• What to do
The records shown below are to be repeated exactly and completely.

### Given data

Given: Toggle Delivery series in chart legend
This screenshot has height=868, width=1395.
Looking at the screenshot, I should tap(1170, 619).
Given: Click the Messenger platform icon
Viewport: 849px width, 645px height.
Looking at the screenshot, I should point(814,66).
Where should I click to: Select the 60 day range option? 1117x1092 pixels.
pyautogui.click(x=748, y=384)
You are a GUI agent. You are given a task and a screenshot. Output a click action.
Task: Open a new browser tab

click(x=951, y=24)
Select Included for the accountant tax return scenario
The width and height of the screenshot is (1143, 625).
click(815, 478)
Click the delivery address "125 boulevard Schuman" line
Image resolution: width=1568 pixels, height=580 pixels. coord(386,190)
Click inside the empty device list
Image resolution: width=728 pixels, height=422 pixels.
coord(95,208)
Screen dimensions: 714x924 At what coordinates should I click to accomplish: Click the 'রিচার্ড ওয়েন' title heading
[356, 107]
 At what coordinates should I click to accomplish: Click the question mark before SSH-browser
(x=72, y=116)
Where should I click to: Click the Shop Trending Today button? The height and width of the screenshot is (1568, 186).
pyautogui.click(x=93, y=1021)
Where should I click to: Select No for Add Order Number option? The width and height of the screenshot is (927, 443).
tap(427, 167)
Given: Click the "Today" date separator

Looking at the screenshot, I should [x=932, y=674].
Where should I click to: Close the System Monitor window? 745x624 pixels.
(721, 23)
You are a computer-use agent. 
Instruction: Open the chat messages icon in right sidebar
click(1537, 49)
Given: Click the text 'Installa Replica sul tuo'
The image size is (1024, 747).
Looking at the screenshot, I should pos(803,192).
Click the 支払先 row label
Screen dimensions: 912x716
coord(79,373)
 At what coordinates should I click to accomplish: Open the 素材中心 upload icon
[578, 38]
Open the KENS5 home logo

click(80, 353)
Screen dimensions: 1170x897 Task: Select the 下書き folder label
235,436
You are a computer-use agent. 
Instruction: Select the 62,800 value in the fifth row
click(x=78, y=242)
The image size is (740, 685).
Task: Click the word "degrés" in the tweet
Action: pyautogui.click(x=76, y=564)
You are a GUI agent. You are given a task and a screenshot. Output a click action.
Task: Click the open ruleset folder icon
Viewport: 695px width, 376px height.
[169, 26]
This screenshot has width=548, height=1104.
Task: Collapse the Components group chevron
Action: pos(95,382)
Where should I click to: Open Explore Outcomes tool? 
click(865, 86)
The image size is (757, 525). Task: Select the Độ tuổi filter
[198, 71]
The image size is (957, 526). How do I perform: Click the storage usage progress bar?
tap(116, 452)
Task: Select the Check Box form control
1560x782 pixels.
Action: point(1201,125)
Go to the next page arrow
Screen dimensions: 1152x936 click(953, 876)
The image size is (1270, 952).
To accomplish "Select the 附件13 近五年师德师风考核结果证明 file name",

######

• Completed task
Given: Toggle Delivery series in chart legend
This screenshot has height=868, width=1395.
Looking at the screenshot, I should tap(1170, 619).
Given: Click the Messenger platform icon
Viewport: 849px width, 645px height.
Looking at the screenshot, I should point(814,66).
Where should I click to: Select the 60 day range option? 1117x1092 pixels.
pyautogui.click(x=748, y=384)
You are a GUI agent. You are given a task and a screenshot. Output a click action.
Task: Open a new browser tab

click(x=951, y=24)
Select Included for the accountant tax return scenario
The width and height of the screenshot is (1143, 625).
click(815, 478)
Click the delivery address "125 boulevard Schuman" line
Image resolution: width=1568 pixels, height=580 pixels. coord(386,190)
Click inside the empty device list
Image resolution: width=728 pixels, height=422 pixels.
coord(95,208)
Screen dimensions: 714x924 At what coordinates should I click to accomplish: Click the 'রিচার্ড ওয়েন' title heading
[356, 107]
 At what coordinates should I click to accomplish: Click the question mark before SSH-browser
(x=72, y=116)
Where should I click to: Click the Shop Trending Today button? The height and width of the screenshot is (1568, 186).
pyautogui.click(x=93, y=1021)
Where should I click to: Select No for Add Order Number option? The width and height of the screenshot is (927, 443).
tap(427, 167)
Given: Click the "Today" date separator

Looking at the screenshot, I should [x=932, y=674].
Where should I click to: Close the System Monitor window? 745x624 pixels.
(721, 23)
You are a computer-use agent. 
Instruction: Open the chat messages icon in right sidebar
click(1537, 49)
Given: Click the text 'Installa Replica sul tuo'
The image size is (1024, 747).
Looking at the screenshot, I should pos(803,192).
Click the 支払先 row label
Screen dimensions: 912x716
coord(79,373)
 At what coordinates should I click to accomplish: Open the 素材中心 upload icon
[578, 38]
Open the KENS5 home logo

click(80, 353)
Screen dimensions: 1170x897 Task: Select the 下書き folder label
235,436
You are a computer-use agent. 
Instruction: Select the 62,800 value in the fifth row
click(x=78, y=242)
The image size is (740, 685).
Task: Click the word "degrés" in the tweet
Action: pyautogui.click(x=76, y=564)
You are a GUI agent. You are given a task and a screenshot. Output a click action.
Task: Click the open ruleset folder icon
Viewport: 695px width, 376px height.
[169, 26]
This screenshot has width=548, height=1104.
Task: Collapse the Components group chevron
Action: pos(95,382)
Where should I click to: Open Explore Outcomes tool? 
click(865, 86)
The image size is (757, 525). Task: Select the Độ tuổi filter
[198, 71]
The image size is (957, 526). How do I perform: Click the storage usage progress bar?
tap(116, 452)
Task: Select the Check Box form control
1560x782 pixels.
Action: point(1201,125)
Go to the next page arrow
Screen dimensions: 1152x936 click(953, 876)
The image size is (1270, 952).
To accomplish "Select the 附件13 近五年师德师风考核结果证明 file name",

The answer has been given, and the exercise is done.